What to Buy in the Future? Recalibrating European Defence Spending to Decrease Structural Dependencies

Executive Summary

Europe has increased the volume of its defence spending but remains structurally dependent on manufacturers under US jurisdiction. If Europe wants to become a somewhat sovereign security actor, with its own goals, this dependency needs recalibration. The US is increasingly focusing on other parts of the world, and Europe is less of a priority. Thus, the dependency could limit Europe’s defence capability in the event of a Russian attack. Therefore, the EU should gradually build the supply chains, manufacturing base and tacit knowledge required to produce key weapon systems with relative sovereignty. This paper proposes a new EU procurement framework that emphasises intellectual property transfer, manufacturing on EU soil under contract, the right to improve and modify it based on operational needs and guarantees for stockpiling. In the long term, this would create the preconditions for sovereign EU systems design and manufacturing.

Introduction

European defence spending has risen by over 60% since 2020 and is set to jump from 262 billion Euros in 2022 to 381 billion Euros in 2026 (European Council, 2026). This increase, however, was not accompanied by significant diversification in spending. In other words, the majority of new procurement contracts have, if anything, deepened existing dependencies for legacy and highly complex systems. European governments continue to order F-35 5th-generation fighter jets, Patriot surface-to-air missile systems and High Mobility Artillery Rocket Systems (HIMARS) surface-to-surface missile systems. While there has been diversification in other areas, these key systems remain a structural weakness of EU procurement.

This has become critical as the US is increasingly turning its back on Europe. For decades, European defence planning hinged on the enduring and beneficial transatlantic partnership for both sides. Security guarantees were always institutionally reliable, even when politically attacked or debated. However, the current US president, Donald Trump, displays behaviour that some compare to that of a mafia boss (Friedland, 2025; Palma, 2025). There have been calls by academics and politicians to reduce US commitment in Europe for a long time and for a multitude of reasons (Brooks & Meijer, 2021; Posen, 2020). But never was European territory threatened as in 2025, and never were weapon deliveries to Ukraine stopped as a bargaining chip (Burdeau, 2025; Wilson, 2026). European security is no longer an American priority, as signalled both directly and indirectly by the current administration.

American wars after the Second World War were always met with a level of scepticism in Europe, but Trump’s and Israel’s latest aggression against Iran has shown Europe that the US truly only cares about itself, while its power might be waning. Marina Henke is already describing a post-American world order, in which the US is no longer the “unquestioned centre of international order” (2026). Europe, for the first time, must take responsibility for its security as a union, while US security guarantees cannot be taken for granted.
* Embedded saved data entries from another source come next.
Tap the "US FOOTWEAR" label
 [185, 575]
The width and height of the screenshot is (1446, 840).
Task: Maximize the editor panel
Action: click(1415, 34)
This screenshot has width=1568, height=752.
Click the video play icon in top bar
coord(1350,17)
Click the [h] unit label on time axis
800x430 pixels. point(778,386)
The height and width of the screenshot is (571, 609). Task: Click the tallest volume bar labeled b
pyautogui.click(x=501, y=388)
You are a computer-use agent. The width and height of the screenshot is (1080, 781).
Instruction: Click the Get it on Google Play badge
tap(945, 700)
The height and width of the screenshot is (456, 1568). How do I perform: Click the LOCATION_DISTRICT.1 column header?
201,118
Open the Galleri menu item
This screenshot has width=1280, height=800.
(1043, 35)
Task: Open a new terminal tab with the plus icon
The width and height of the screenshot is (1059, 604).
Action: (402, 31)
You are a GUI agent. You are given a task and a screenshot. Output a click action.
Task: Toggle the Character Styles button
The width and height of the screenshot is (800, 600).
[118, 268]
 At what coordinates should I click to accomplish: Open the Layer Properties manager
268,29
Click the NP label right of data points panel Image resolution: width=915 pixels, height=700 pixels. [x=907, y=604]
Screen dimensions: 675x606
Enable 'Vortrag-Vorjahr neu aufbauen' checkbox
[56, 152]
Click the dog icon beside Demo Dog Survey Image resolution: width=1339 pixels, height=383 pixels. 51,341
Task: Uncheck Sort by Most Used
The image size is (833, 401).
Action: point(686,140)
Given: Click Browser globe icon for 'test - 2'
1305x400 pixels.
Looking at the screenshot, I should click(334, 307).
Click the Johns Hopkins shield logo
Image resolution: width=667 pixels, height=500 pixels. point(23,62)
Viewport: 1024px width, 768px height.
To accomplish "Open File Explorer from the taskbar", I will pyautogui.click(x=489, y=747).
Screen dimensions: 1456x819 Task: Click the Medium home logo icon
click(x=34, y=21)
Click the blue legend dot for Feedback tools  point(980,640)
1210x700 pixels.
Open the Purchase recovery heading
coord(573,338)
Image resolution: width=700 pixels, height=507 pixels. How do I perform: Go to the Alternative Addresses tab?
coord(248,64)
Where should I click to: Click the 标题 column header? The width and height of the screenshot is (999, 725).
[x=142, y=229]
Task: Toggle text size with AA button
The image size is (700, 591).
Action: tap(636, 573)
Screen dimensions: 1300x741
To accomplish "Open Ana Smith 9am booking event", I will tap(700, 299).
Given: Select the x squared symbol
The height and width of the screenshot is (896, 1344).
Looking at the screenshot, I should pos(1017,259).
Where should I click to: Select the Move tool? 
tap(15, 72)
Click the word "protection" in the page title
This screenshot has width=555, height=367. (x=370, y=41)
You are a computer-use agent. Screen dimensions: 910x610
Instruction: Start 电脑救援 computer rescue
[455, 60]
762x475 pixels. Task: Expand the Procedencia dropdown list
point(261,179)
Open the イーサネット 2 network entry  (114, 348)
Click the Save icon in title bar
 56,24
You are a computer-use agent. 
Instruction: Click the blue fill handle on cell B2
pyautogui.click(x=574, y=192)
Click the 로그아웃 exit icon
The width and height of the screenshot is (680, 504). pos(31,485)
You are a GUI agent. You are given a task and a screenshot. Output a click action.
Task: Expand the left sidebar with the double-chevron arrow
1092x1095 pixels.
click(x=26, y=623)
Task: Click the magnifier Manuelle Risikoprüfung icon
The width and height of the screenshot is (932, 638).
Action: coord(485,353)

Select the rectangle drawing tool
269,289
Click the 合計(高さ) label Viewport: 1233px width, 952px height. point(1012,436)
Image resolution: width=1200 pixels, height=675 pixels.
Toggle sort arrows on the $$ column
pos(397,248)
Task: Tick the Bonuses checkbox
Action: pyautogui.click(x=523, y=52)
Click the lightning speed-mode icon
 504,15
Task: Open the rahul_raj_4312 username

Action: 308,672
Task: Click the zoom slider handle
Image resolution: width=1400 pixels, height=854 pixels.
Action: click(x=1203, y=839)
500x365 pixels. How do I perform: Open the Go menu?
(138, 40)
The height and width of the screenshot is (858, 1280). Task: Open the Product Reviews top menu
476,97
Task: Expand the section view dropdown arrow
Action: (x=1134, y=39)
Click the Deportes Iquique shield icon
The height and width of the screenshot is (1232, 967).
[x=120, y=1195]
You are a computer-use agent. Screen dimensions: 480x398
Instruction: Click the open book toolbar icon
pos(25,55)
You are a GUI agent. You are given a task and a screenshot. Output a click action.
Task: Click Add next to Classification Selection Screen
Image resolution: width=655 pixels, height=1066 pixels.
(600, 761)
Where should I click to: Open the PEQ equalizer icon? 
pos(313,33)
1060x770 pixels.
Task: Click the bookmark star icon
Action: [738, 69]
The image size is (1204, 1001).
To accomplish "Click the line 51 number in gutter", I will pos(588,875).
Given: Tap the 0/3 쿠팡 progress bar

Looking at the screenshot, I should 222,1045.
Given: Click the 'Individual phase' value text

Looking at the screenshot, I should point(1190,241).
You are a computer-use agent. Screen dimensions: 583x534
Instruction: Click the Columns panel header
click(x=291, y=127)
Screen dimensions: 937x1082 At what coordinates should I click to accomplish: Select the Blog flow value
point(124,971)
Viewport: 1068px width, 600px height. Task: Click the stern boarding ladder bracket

Spending targets and industrial capacity are surface-level problems that pertain to a deeper structural integration with the United States, which can currently make or break European defence. What level of sovereignty is desirable for European defence manufacturing, and how should it be achieved? To give an answer, this brief will proceed as follows. The core issue of European defence integration is discussed. Then, current policies are analysed, followed by suggestions for improving them. Finally, a recommendation is given, taking into account its strengths and weaknesses.

Problem Statement

There are key weapon systems on which European nations have to rely, all supplied by a few US manufacturers, three of which will be discussed further down below.

The F-35 is currently the only fifth-generation fighter jet produced in significant numbers available to European customers. While 25% of its parts are made in Europe, the US assembles the jet and sells its maintenance and training programs, as well as the munitions it carries (Peck, 2025). Thirteen European nations have committed to the platform so far (Spray, 2025). The European alternative that could have been ready by 2040, FCAS, has just been shelved after years of powerplay between Dassault and Airbus (ARD, 2026).

The second critical system is the Patriot ground-based air defence system. Without a munitions stockpile, this system is only effective for a short time. The US-Israeli war imposed on Iran consumed nearly half of the available Patriot missiles (Park & Cancian, 2026). It could take up to four years for this limited stock to be refilled, according to the CSIS analysis. Italy, France and Denmark are the only countries to run a European alternative to the Patriot system (Ruitenberg, 2025).

Thirdly, the High Mobility Artillery Rocket System (HIMARS), which has proven highly effective in Ukraine, is under US control. While Poland has secured a licensing agreement to produce its own version of HIMARS, called HOMAR, there is an ongoing dispute over whether it would also be allowed to produce the missiles in Poland (Hanwha Aerospace Europe, 2025; The Forensic Archive, 2025). Without localised and independent munition manufacturing, this system can also be rendered useless with a simple delivery stop.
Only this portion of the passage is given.